The homestead forms part of a group of established homesteads of varying ages along the Yass River, those particularly within its catchment being Douro and Hardwicke.

The property is an important archaeological resource to scholars interested in building construction, landscaping and usage patterns.

The early part of the house and the land have associations of regional significance with the O'Brien family, who were important pioneer pastoralists of the area.

(This statement excludes consideration of the significance of landscaping features of the site)

One nationally rare feature of the site's landscaping is a palo blanco tree (Picconia excelsa) a relative of the olive, from the Canary Islands at the rear (original front) of the house. This species is rarely found in NSW, and Australia.

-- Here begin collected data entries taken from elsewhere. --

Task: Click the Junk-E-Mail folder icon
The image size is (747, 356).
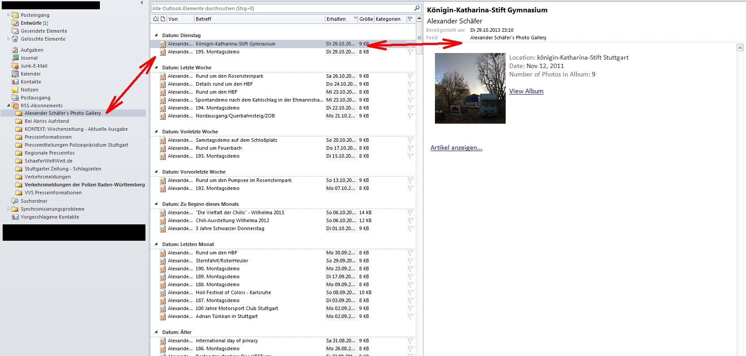Action: [x=15, y=66]
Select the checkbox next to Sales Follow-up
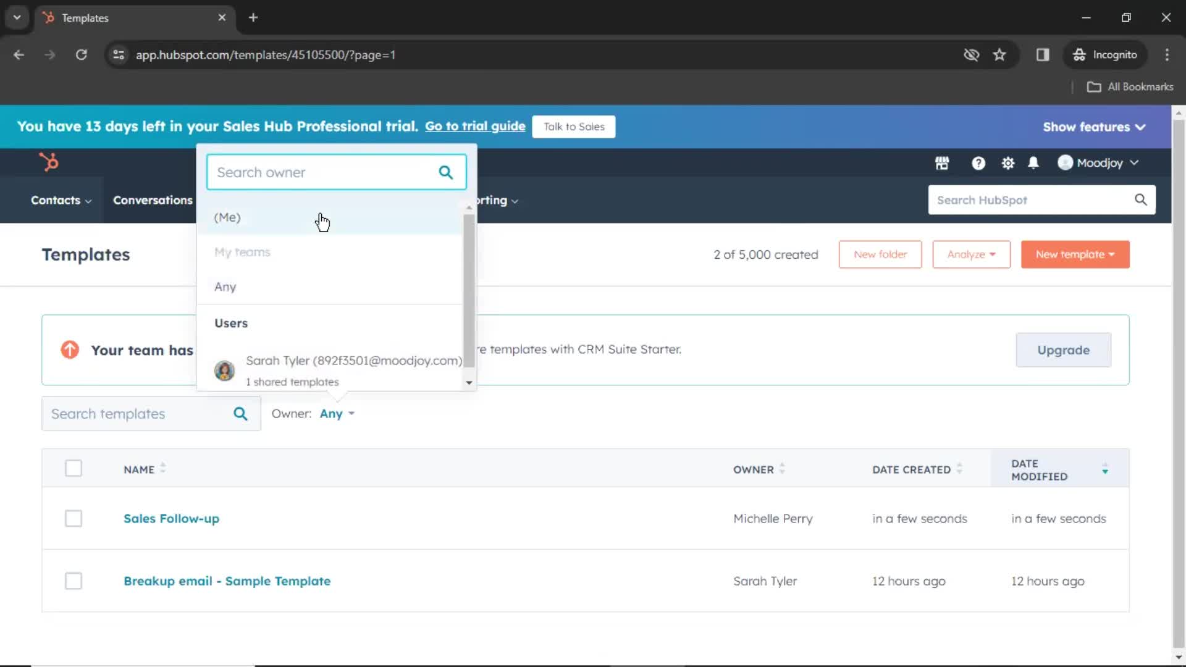Image resolution: width=1186 pixels, height=667 pixels. pyautogui.click(x=74, y=518)
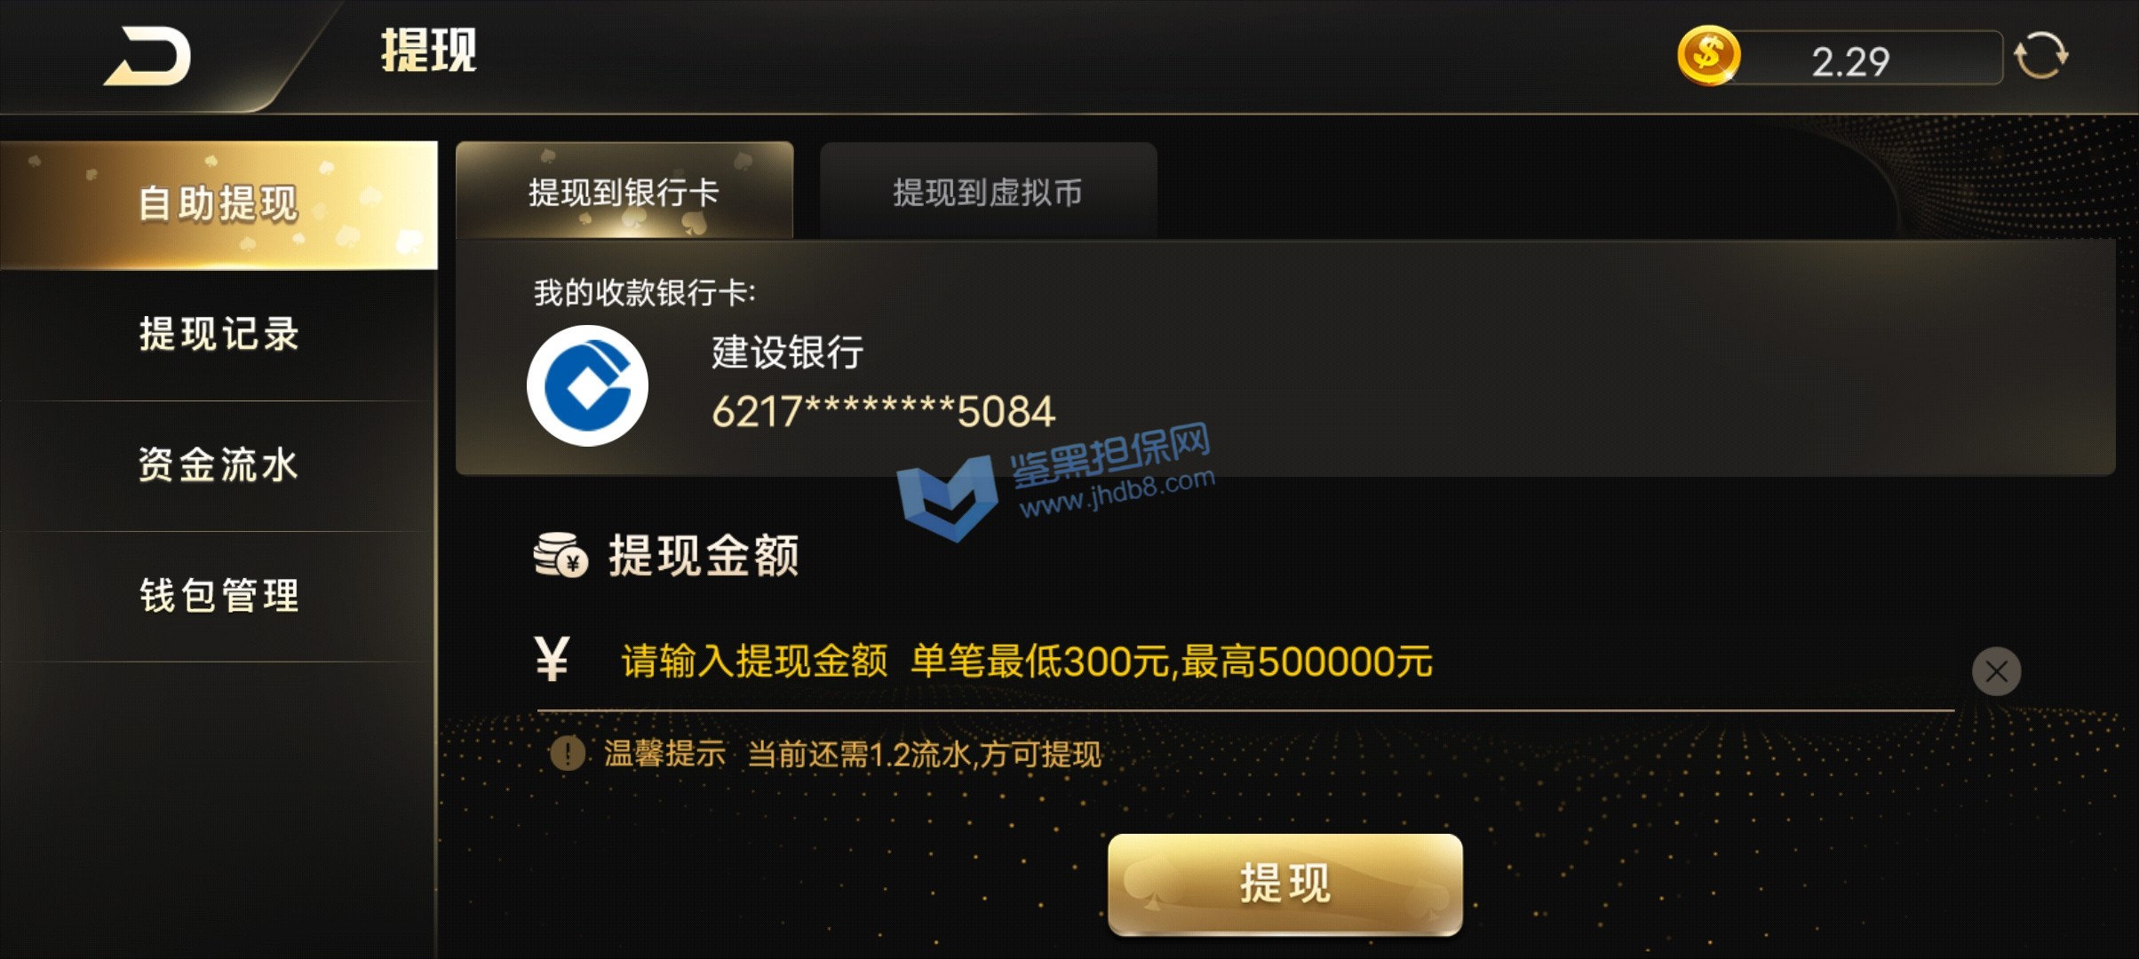Open 提现记录 in the sidebar

(219, 335)
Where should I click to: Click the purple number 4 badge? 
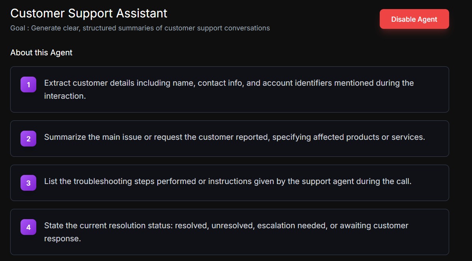pyautogui.click(x=28, y=227)
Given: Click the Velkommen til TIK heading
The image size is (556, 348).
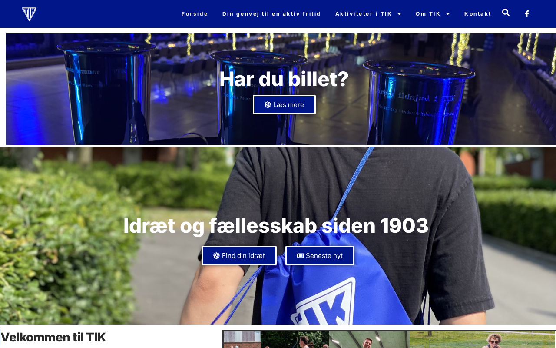Looking at the screenshot, I should click(x=53, y=338).
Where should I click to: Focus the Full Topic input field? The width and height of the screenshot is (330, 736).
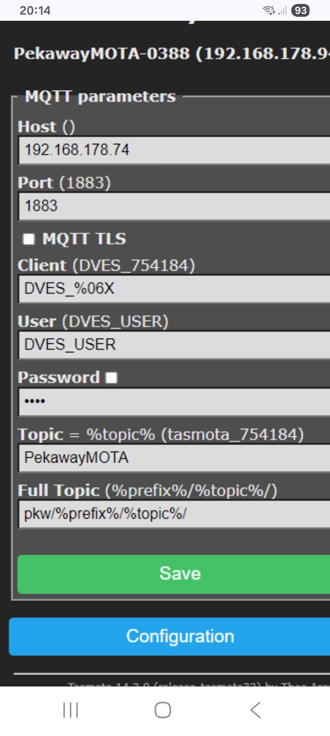click(x=174, y=514)
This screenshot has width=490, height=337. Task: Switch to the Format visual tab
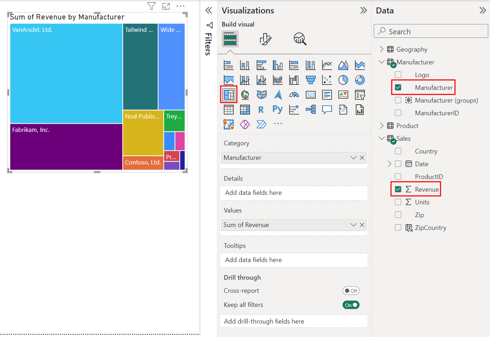click(265, 39)
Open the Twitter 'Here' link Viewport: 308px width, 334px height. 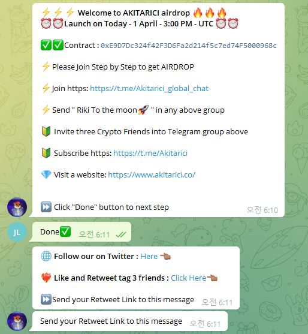point(149,256)
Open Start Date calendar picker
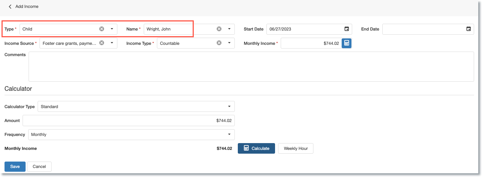Viewport: 482px width, 177px height. pos(347,29)
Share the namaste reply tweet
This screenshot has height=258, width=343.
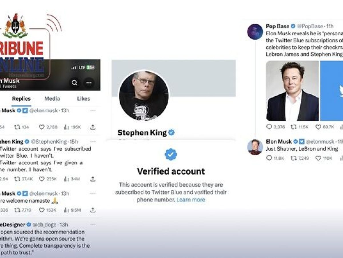(93, 210)
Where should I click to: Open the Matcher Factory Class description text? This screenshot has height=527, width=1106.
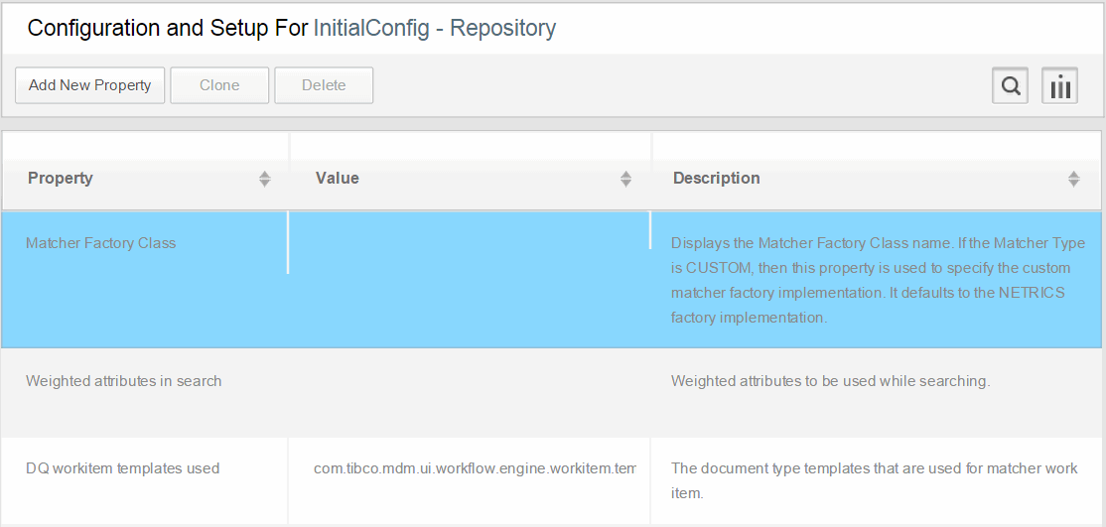pyautogui.click(x=879, y=280)
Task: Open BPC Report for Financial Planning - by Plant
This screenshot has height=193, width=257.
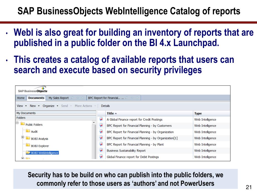Action: [x=135, y=144]
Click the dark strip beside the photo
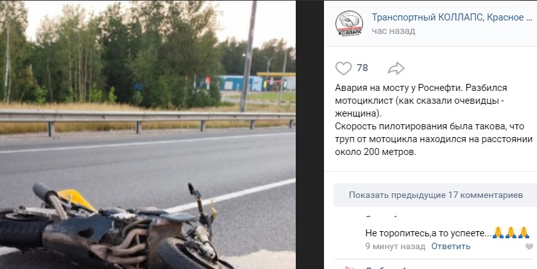The image size is (537, 269). point(310,135)
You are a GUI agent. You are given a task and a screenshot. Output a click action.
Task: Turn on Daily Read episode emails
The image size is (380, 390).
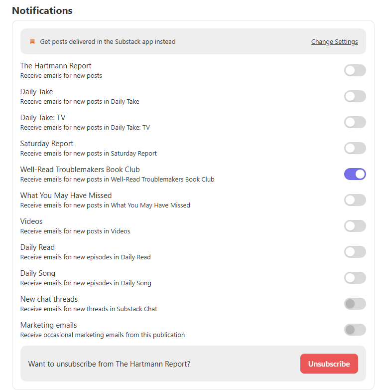[x=355, y=252]
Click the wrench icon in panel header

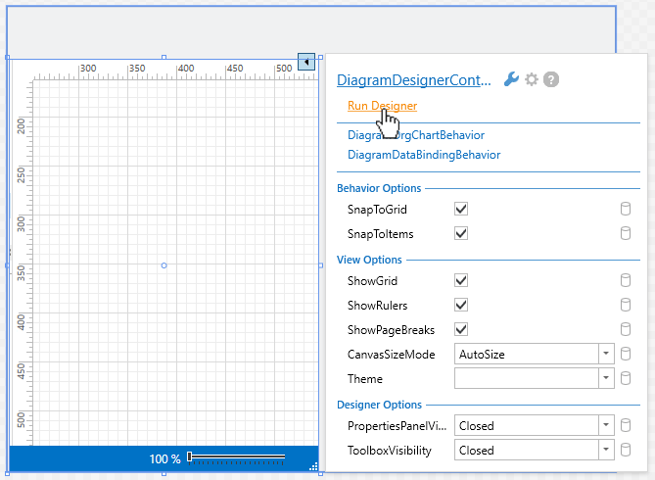pos(511,80)
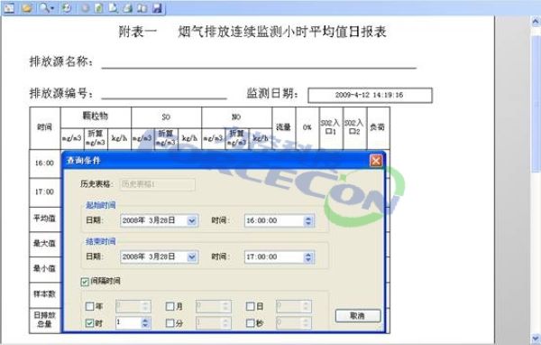541x345 pixels.
Task: Toggle the 间隔时间 checkbox
Action: coord(85,282)
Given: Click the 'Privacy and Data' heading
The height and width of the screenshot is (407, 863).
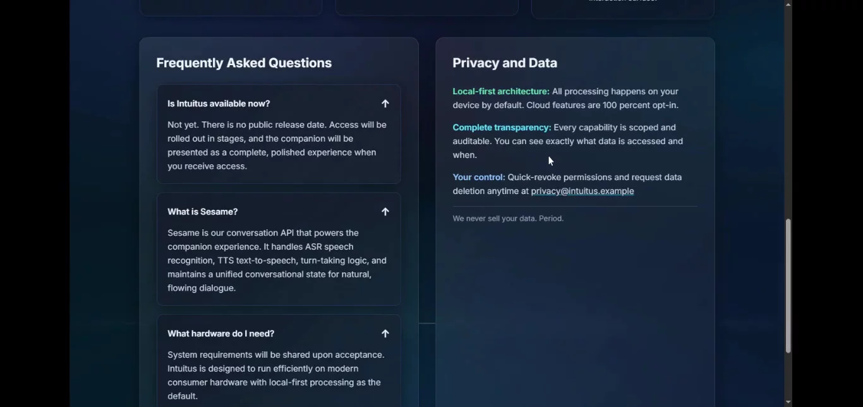Looking at the screenshot, I should click(505, 63).
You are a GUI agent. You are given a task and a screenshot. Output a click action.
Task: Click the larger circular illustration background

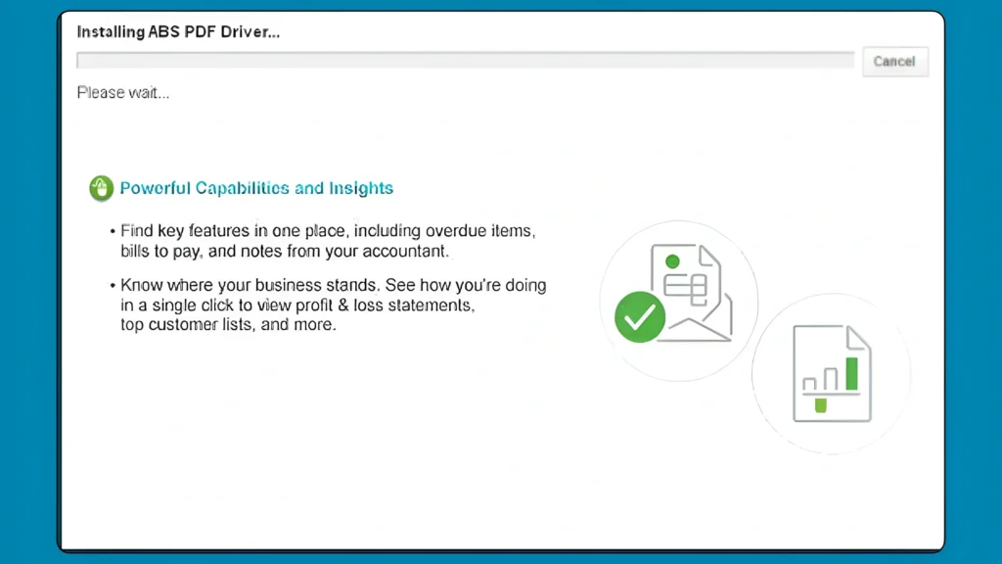[678, 301]
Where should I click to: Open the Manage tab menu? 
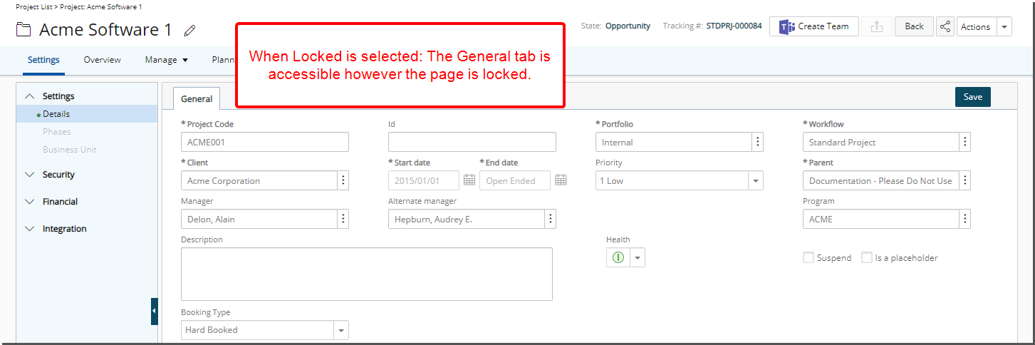coord(167,60)
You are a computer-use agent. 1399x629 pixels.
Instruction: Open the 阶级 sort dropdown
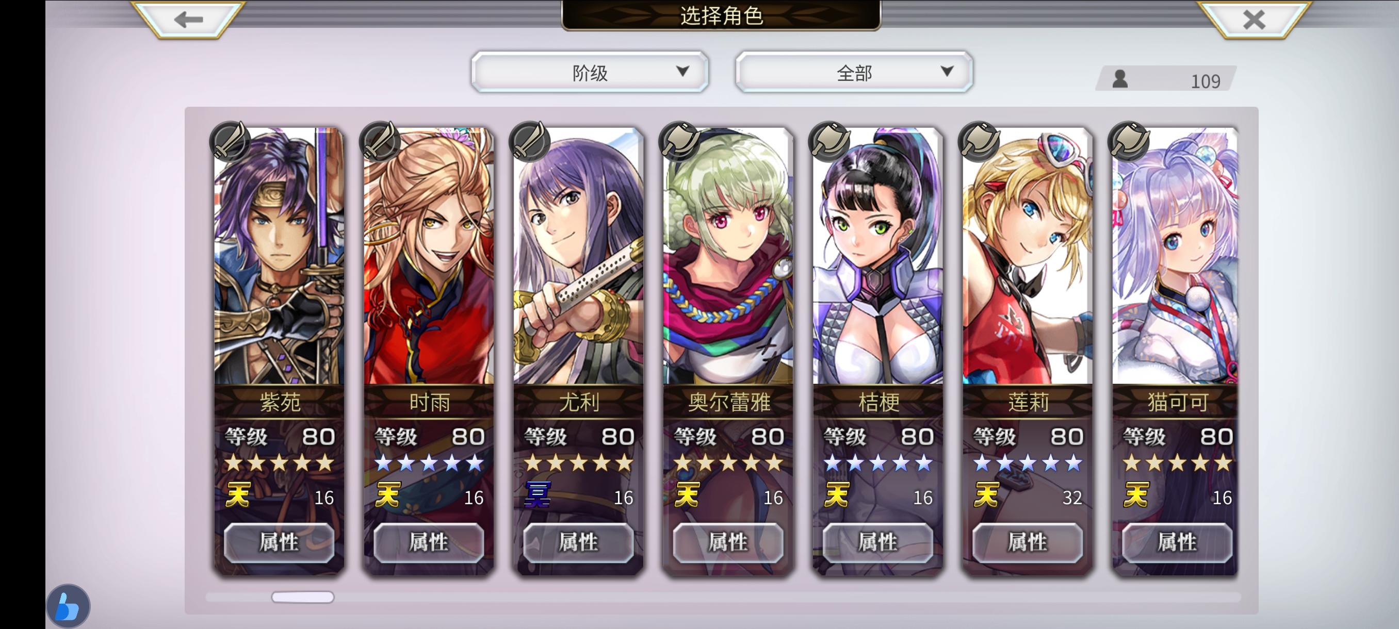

Cooma Cottage was listed on the New South Wales State Heritage Register on 1 March 2002 having satisfied the following criteria.

The place is important in demonstrating the course, or pattern, of cultural or natural history in New South Wales.

Cooma Cottage was the home of the famous Australian explorer Hamilton Hume.
Cooma Cottage is one of the oldest surviving rural houses in Southern New South Wales. The place is the focus of an important historical landscape demonstrating the complex relationship of family and social connections and of the discovery and development of the area and its communications. As leading pioneers in this district, the O'Brien and Hume families held significant status in regional, civic and social fields and, as pioneers of the wool industry in Australia. The place is significant through its association with European inland exploration and settlement of Southern NSW, particularly in its links with the 1824 overland journey of Hume and Hovell and later as the site of an important local crossing of the Yass river which developed into the major road south to Victoria (the Great Southern Road, now the Hume Highway). It also appears to have been crossroad for major routes linking, Bathurst, Queanbeyan, Melbourne and Sydney. The place has historic significance as a relatively intact complex of rural buildings, with elements of its original garden, paddock systems and plantings surviving, including early trees such as the Picconia species to the east of the house, a relative of the olive and rare in Australia, being almost extinct also in its native Canary Islands.

The place is important in demonstrating aesthetic characteristics and/or a high degree of creative or technical achievement in New South Wales.

The house demonstrates a form, which has grown from a bungalow through a series of additions-idiosyncratic, apparently haphazard, or sophisticated to be finally united in Palladian form. The variety and juxtaposition of building techniques and materials is exceptional. The house remains within its original unspoiled historic curtilage and retains integral visual links with its surrounding landscape, the river and hills beyond, and early properties. The original wooden cottage, in planning and execution, is an example of the early Australian verandah house. The coach house and stables are a fine example of mid 19th century rural architecture. The outbuildings complex, early tree plantings and garden and farm elements survive.

The place possesses uncommon, rare or endangered aspects of the cultural or natural history of New South Wales.

The composition of its buildings forming a unique Palladian form often sought after but rarely achieved in Australian colonial architecture. The garden contains east of the homestead a Picconia species, a tree which is a relative of the olive, rare in Australia, and almost extinct in its native Canary Islands. This tree is nationally rare, and only some 12 specimens are known in Australia, either in Botanic Gardens (Sydney, Melbourne, Geelong) or major early private gardens (Camden Park, Denham Court, Marybank, SA).